● PROBLEM
Each line from the first down to the one containing "Task: Click the Profile analysis chart icon" should be returned exactly as it appears below.

____________________

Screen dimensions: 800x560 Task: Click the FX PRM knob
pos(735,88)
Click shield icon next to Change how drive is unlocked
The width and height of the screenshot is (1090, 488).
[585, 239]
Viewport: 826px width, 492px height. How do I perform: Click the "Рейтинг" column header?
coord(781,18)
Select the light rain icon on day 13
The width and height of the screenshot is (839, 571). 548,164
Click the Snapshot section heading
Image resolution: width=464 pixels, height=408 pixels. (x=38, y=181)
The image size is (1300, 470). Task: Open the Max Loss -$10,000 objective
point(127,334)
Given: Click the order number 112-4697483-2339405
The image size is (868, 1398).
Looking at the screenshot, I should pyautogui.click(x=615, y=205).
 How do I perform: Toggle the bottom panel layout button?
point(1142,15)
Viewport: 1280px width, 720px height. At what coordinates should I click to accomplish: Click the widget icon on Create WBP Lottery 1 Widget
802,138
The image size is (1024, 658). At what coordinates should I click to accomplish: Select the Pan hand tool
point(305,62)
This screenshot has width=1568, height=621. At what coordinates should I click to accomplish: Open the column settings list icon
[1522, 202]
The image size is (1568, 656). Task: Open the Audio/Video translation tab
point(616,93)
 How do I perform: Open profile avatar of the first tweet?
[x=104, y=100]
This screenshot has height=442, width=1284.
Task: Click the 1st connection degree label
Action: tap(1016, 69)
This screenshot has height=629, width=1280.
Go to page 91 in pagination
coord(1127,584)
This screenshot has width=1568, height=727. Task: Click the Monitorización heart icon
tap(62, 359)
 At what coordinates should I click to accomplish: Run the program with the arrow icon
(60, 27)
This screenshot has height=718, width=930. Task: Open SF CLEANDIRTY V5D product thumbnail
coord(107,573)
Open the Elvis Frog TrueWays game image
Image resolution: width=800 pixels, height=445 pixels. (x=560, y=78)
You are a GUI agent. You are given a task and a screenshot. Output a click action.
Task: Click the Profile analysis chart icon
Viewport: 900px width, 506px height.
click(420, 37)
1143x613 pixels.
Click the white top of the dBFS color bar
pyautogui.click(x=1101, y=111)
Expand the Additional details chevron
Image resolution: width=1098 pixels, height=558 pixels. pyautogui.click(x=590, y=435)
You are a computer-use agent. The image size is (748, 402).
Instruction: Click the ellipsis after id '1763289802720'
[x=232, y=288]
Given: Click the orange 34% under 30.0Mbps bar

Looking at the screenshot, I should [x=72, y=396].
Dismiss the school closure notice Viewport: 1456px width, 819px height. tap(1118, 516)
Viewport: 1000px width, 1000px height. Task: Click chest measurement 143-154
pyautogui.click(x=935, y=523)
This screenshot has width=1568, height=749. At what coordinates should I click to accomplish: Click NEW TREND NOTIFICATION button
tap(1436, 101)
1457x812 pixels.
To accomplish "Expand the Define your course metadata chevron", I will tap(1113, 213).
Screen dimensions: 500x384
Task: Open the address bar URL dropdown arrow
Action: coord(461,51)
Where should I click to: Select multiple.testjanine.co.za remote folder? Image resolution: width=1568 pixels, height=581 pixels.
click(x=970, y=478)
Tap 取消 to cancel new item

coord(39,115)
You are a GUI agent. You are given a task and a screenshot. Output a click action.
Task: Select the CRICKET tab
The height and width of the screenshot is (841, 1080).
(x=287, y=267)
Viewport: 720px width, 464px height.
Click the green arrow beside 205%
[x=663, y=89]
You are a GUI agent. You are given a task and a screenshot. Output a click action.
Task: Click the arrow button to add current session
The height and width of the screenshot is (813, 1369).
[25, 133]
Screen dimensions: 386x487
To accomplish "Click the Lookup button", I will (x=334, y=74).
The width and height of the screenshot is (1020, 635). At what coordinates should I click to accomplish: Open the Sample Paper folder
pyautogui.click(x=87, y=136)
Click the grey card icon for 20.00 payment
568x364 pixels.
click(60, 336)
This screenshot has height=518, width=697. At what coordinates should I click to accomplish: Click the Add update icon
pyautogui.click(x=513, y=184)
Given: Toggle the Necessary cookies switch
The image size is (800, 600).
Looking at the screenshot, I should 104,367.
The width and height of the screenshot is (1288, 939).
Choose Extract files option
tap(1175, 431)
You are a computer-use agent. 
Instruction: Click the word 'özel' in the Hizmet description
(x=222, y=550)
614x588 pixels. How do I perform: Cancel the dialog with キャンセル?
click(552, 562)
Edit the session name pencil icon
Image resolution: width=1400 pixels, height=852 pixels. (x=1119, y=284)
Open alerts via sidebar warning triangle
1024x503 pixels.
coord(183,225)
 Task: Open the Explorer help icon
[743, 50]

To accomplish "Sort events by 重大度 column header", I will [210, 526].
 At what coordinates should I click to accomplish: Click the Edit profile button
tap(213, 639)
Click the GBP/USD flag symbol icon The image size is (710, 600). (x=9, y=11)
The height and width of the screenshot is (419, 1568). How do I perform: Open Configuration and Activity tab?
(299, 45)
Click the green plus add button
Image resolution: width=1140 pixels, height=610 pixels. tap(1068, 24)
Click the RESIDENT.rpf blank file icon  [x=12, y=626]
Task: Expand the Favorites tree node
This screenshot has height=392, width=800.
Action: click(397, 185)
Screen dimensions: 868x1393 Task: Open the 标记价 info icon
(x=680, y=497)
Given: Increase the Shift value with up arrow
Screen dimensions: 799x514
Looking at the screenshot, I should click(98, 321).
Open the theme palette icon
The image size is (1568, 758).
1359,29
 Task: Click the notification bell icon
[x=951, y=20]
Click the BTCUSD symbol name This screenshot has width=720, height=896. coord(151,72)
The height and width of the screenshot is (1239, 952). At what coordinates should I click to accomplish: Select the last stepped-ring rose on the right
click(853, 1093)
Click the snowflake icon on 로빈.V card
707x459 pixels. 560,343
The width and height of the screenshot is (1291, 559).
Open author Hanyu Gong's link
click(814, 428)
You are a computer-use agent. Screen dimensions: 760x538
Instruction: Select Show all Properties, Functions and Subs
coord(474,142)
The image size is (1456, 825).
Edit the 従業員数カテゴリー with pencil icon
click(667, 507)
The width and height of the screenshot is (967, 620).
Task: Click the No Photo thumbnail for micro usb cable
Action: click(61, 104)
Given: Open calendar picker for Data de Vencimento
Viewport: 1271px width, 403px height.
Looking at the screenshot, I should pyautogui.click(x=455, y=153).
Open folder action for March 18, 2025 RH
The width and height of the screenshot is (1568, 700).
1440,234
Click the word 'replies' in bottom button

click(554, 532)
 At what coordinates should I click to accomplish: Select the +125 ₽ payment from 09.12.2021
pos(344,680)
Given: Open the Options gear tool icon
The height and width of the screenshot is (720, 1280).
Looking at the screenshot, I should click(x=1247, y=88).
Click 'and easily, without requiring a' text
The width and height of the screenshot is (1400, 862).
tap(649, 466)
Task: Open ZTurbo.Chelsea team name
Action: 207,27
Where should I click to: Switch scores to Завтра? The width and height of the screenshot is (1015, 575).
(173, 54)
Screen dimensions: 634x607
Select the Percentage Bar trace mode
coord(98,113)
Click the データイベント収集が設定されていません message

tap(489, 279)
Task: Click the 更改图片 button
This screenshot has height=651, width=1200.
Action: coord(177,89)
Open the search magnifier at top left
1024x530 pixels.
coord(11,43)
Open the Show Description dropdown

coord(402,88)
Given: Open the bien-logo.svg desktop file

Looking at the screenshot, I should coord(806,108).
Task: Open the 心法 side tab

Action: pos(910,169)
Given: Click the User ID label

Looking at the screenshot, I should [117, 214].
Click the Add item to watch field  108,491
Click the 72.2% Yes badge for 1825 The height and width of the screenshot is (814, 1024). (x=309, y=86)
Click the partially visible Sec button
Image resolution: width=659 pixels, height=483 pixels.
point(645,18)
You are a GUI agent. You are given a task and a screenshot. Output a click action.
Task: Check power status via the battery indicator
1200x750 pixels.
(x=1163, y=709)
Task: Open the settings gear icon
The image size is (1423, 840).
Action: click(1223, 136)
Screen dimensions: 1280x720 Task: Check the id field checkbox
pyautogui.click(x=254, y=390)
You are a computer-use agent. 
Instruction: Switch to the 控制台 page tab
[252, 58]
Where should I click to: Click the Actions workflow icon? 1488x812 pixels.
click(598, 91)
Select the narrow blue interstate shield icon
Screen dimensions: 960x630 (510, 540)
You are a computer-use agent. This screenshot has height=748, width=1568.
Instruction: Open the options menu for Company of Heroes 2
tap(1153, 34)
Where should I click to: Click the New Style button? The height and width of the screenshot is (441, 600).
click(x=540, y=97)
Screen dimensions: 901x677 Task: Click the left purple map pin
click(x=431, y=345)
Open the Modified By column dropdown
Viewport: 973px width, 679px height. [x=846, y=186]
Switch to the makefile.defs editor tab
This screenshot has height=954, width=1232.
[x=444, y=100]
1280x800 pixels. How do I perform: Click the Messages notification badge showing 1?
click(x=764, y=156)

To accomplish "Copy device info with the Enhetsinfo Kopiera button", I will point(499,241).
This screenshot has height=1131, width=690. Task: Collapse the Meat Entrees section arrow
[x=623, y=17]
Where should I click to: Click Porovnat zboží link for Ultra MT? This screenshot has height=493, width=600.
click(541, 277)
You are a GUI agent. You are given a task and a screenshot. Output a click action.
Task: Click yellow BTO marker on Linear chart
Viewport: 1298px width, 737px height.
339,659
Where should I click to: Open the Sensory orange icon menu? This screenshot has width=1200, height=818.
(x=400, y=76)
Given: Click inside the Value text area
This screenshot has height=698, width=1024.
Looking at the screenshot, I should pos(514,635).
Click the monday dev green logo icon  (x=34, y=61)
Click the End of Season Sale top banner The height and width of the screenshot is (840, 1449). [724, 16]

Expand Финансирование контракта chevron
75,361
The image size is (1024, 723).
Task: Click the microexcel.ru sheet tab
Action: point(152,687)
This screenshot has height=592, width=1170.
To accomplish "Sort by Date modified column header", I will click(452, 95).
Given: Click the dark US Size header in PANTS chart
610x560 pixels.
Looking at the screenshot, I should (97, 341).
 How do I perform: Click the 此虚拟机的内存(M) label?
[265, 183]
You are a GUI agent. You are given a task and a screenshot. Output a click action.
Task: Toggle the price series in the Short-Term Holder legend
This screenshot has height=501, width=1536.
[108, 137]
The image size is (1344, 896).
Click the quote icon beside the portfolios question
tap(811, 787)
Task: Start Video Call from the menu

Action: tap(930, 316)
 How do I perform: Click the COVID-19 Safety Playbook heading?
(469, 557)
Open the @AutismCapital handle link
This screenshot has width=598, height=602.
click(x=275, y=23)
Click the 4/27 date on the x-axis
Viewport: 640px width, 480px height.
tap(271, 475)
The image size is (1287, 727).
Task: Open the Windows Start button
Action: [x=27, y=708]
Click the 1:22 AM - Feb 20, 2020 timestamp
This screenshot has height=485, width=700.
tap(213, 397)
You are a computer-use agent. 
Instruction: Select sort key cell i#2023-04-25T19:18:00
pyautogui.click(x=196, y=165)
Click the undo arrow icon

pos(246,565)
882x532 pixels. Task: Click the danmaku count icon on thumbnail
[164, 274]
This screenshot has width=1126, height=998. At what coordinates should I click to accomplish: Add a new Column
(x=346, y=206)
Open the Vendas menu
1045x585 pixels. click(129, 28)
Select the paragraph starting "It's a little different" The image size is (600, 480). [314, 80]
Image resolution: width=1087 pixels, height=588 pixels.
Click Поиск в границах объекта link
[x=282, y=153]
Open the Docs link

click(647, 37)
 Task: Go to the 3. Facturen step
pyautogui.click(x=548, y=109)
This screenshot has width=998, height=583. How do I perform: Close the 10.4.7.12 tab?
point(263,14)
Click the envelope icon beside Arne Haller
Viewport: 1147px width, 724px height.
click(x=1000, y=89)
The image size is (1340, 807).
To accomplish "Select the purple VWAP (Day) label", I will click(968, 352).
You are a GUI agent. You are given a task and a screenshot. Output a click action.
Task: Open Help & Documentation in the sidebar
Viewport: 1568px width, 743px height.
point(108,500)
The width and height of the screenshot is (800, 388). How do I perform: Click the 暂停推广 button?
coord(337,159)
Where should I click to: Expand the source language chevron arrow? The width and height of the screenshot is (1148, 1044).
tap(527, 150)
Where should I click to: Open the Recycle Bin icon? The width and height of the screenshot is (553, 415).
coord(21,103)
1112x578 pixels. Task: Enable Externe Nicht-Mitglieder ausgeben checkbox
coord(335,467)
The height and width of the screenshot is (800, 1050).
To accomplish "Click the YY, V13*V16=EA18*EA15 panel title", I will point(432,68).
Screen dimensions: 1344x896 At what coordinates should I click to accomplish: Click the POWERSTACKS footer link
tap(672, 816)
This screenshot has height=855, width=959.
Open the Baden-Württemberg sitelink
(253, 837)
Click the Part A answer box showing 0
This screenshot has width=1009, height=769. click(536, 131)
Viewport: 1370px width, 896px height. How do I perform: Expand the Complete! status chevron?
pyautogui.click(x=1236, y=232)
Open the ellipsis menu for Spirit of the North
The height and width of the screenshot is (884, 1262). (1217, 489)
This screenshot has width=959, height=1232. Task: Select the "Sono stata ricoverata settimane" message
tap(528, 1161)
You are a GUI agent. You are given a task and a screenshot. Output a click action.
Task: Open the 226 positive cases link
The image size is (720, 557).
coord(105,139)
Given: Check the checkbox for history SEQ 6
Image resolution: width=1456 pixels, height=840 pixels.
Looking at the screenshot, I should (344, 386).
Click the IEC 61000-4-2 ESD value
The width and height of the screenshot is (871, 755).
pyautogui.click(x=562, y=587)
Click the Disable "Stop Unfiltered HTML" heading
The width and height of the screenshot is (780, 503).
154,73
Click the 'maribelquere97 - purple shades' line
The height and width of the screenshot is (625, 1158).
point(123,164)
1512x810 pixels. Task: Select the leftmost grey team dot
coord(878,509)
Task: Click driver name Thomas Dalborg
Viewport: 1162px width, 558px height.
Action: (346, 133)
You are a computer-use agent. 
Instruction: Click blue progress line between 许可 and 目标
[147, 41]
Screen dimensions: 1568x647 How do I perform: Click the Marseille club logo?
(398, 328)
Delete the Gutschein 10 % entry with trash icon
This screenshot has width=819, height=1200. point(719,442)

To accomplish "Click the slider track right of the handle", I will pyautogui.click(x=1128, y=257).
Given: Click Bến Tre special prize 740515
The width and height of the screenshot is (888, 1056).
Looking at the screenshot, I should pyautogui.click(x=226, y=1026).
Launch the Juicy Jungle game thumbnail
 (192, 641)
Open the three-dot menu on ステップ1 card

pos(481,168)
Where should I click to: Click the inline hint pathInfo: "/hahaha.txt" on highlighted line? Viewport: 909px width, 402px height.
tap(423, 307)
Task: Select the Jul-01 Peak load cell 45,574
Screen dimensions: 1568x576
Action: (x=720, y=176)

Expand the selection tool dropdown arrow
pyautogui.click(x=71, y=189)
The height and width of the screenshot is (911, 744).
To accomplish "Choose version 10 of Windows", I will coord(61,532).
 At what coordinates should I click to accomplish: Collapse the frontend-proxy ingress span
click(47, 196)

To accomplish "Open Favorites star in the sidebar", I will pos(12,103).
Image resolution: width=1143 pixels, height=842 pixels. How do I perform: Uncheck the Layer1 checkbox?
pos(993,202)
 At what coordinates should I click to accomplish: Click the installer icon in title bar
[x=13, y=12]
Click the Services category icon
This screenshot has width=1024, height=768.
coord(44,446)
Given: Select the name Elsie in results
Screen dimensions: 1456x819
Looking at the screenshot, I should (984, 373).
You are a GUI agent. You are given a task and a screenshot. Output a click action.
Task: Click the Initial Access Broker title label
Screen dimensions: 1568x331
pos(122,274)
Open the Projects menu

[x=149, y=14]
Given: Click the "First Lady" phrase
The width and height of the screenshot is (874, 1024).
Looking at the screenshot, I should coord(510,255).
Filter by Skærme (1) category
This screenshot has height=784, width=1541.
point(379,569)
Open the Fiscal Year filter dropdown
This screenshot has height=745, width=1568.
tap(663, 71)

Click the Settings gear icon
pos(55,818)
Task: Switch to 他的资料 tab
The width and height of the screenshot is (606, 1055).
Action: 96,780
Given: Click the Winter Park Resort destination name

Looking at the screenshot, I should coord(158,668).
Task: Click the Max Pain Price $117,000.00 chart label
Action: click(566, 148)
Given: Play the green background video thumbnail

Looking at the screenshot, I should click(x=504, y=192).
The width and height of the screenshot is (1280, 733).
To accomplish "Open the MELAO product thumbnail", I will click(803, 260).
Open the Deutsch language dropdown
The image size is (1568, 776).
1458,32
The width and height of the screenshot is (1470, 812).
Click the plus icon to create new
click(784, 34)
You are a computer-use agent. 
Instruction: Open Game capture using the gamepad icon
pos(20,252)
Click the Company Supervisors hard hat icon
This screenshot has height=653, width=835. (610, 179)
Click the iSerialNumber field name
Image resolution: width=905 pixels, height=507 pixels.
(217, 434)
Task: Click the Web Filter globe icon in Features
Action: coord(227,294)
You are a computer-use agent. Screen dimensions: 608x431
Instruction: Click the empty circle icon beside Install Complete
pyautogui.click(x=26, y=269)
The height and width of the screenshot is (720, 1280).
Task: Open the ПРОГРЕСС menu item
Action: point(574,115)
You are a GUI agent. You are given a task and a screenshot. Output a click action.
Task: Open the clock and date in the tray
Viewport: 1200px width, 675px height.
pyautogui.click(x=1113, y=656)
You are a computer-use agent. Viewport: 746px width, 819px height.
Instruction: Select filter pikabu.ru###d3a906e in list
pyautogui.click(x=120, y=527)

____________________

● TASK ANSWER
Screen dimensions: 800x560 Task: Click the FX PRM knob
pos(735,88)
Click shield icon next to Change how drive is unlocked
The width and height of the screenshot is (1090, 488).
[585, 239]
Viewport: 826px width, 492px height. How do I perform: Click the "Рейтинг" column header?
coord(781,18)
Select the light rain icon on day 13
The width and height of the screenshot is (839, 571). 548,164
Click the Snapshot section heading
Image resolution: width=464 pixels, height=408 pixels. (x=38, y=181)
The image size is (1300, 470). Task: Open the Max Loss -$10,000 objective
point(127,334)
Given: Click the order number 112-4697483-2339405
The image size is (868, 1398).
Looking at the screenshot, I should pyautogui.click(x=615, y=205).
 How do I perform: Toggle the bottom panel layout button?
point(1142,15)
Viewport: 1280px width, 720px height. At what coordinates should I click to accomplish: Click the widget icon on Create WBP Lottery 1 Widget
802,138
The image size is (1024, 658). At what coordinates should I click to accomplish: Select the Pan hand tool
point(305,62)
This screenshot has width=1568, height=621. At what coordinates should I click to accomplish: Open the column settings list icon
[1522, 202]
The image size is (1568, 656). Task: Open the Audio/Video translation tab
point(616,93)
 How do I perform: Open profile avatar of the first tweet?
[x=104, y=100]
This screenshot has height=442, width=1284.
Task: Click the 1st connection degree label
Action: tap(1016, 69)
This screenshot has height=629, width=1280.
Go to page 91 in pagination
coord(1127,584)
This screenshot has width=1568, height=727. Task: Click the Monitorización heart icon
tap(62, 359)
 At what coordinates should I click to accomplish: Run the program with the arrow icon
(60, 27)
This screenshot has height=718, width=930. Task: Open SF CLEANDIRTY V5D product thumbnail
coord(107,573)
Open the Elvis Frog TrueWays game image
Image resolution: width=800 pixels, height=445 pixels. (x=560, y=78)
You are a GUI agent. You are given a task and a screenshot. Output a click action.
Task: Click the Profile analysis chart icon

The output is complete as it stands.